C’est un changement important vis-à-vis de ‘top-down’ de définition des objectifs. Cela sera couplé à la mise en place du nouvel outil informatique qui nous permettra de répondre au mieux aux exigences de nos clients et d’assurer un meilleur suivi de ces rencontres.

Quel est le point de départ de votre réflexion?

«Au niveau de la direction, nous recevions des rapports hebdomadaires des délégués, mais il nous manquait une vision affinée de leurs démarches, des retours des clients… L’outil informatique nous servira aussi à introduire de nouveaux produits et connaître le retour du terrain.

Comment sentez-vous le moral des chefs d’entreprise qui sont vos clients?

«Le baromètre qui m’est fourni par l’intermédiaire de mes délégués et de mes contacts directs est plutôt positif. Je remarque néanmoins que les restaurateurs éprouvent des difficultés à trouver des gens compétents pour travailler dans ce secteur, qui est, du reste, plutôt sain. Il ne faut pas oublier que le secteur de l’horeca au Luxembourg emploie près de 20.000 personnes.

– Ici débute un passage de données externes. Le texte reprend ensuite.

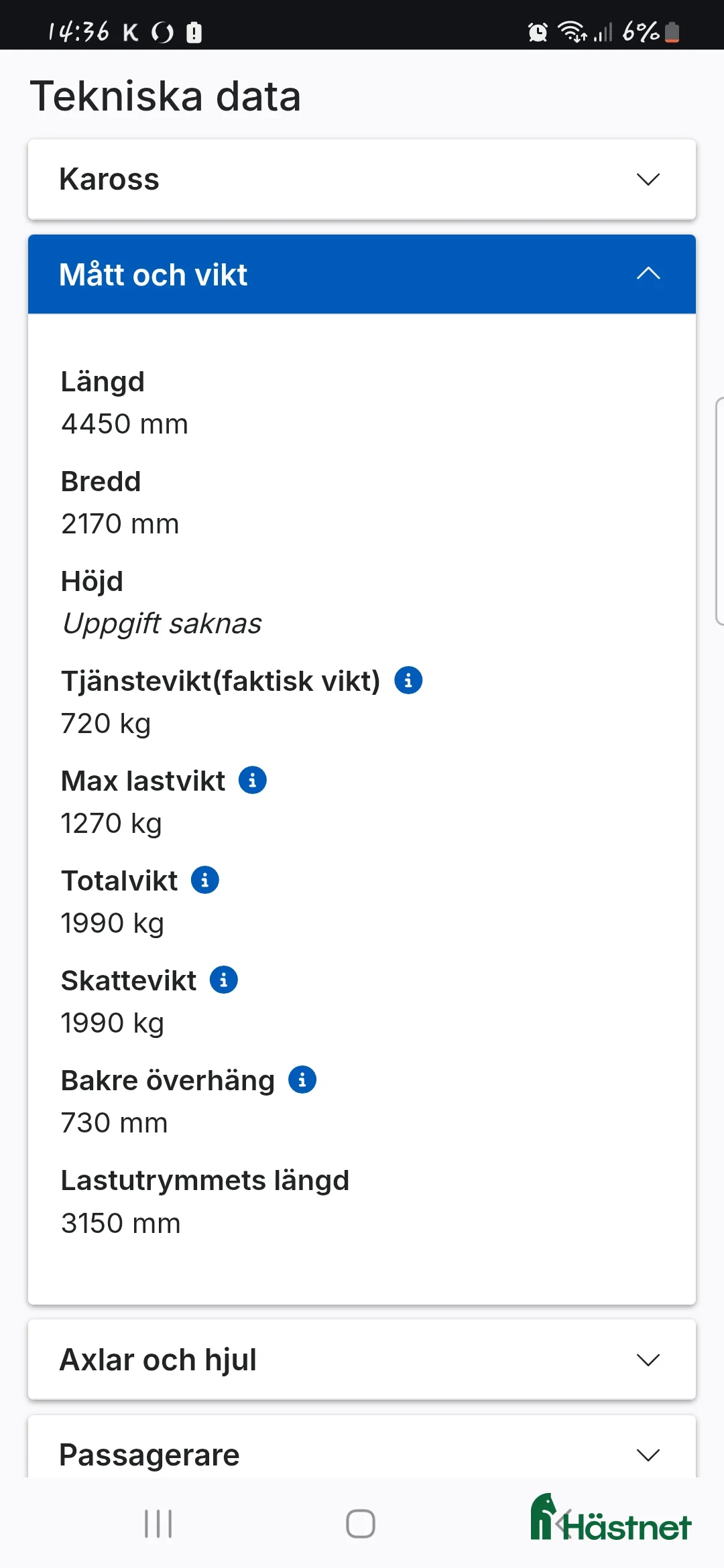Open info about Tjänstevikt (faktisk vikt)

pos(410,680)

Nous devons continuellement nous réinventer pour donner envie à nos clients de venir se divertir dans les établissements horeca.
Isabelle Lentz

Isabelle Lentz responsable trade marketing horecaMunhowen

Qu’est-ce à dire?

«Le marché est stable, nous travaillons avec un grand nombre de clients depuis cinq, voire dix ans, sans connaître un grand nombre de faillites et de réouvertures.

Qui sont vos véritables concurrents?

«Nos véritables concurrents sont EasyJet, les voyages à l’autre bout du monde ou encore les GSM! Nos clients partent de plus en plus en vacances, économisent pour un nouveau GSM et, donc, dépensent moins pour aller se divertir au Luxembourg. Nous devons continuellement nous réinventer pour donner envie à nos clients de venir se divertir dans les établissements horeca.

L’alimentation saine est en vogue, les boissons également. Quelles sont les répercussions sur votre marché?

«Le ‘sans alcool’ est en plein boom. Moins de sucre, plus d’eau. Les gens font attention à leur santé, à l’origine des produits. Quant aux boissons alcoolisées, je sens un changement vers de la demande pour davantage de produits plus haut de gamme. Les gens sortent ou consomment peut-être moins, mais veulent profiter de bons produits, ce qui nous pousse à adapter notre gamme et à former les délégués en conséquence.

Quel conseil pourriez-vous donner à une femme qui accède à des fonctions managériales?

«Il ne faut pas s’attendre à recevoir de cadeaux. Je lui dirais aussi qu’il faut rester soi-même et que le temps fait plutôt bien les choses, si on reste à sa place et que l’on donne le meilleur de soi-même en travaillant beaucoup. Du reste, la vie en dehors du travail compte pour l’équilibre général. C’est un cheminement de petits événements qui ont fait la personne que je suis aujourd’hui. Je considère ma carrière comme un apprentissage permanent.»